◆ **What this task involves**:
Format the records from the line containing "Click the word" through the line containing "tap(173, 149)" as a Markdown table with the columns Row and Record line, numbering the rows and skipping blank lines. Leave the pictures out.

◆ **Task material**:

┌──

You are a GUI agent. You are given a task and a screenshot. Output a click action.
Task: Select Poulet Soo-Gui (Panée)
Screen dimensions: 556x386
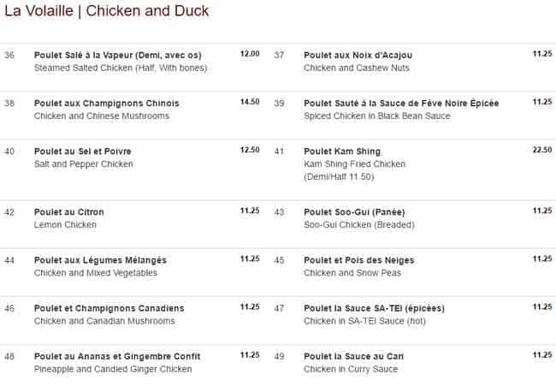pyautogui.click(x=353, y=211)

└──
┌──

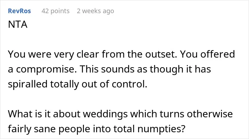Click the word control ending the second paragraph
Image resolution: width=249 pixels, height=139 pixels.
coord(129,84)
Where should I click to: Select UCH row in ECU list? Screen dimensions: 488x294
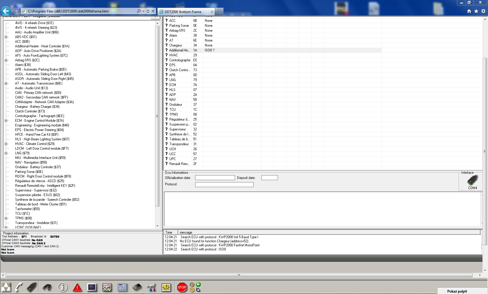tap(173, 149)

└──

◆ **Result**:
| Row | Record line |
|---|---|
| 1 | Click the word control ending the second paragraph |
| 2 | Image resolution: width=249 pixels, height=139 pixels. |
| 3 | coord(129,84) |
| 4 | Where should I click to: Select UCH row in ECU list? Screen dimensions: 488x294 |
| 5 | tap(173, 149) |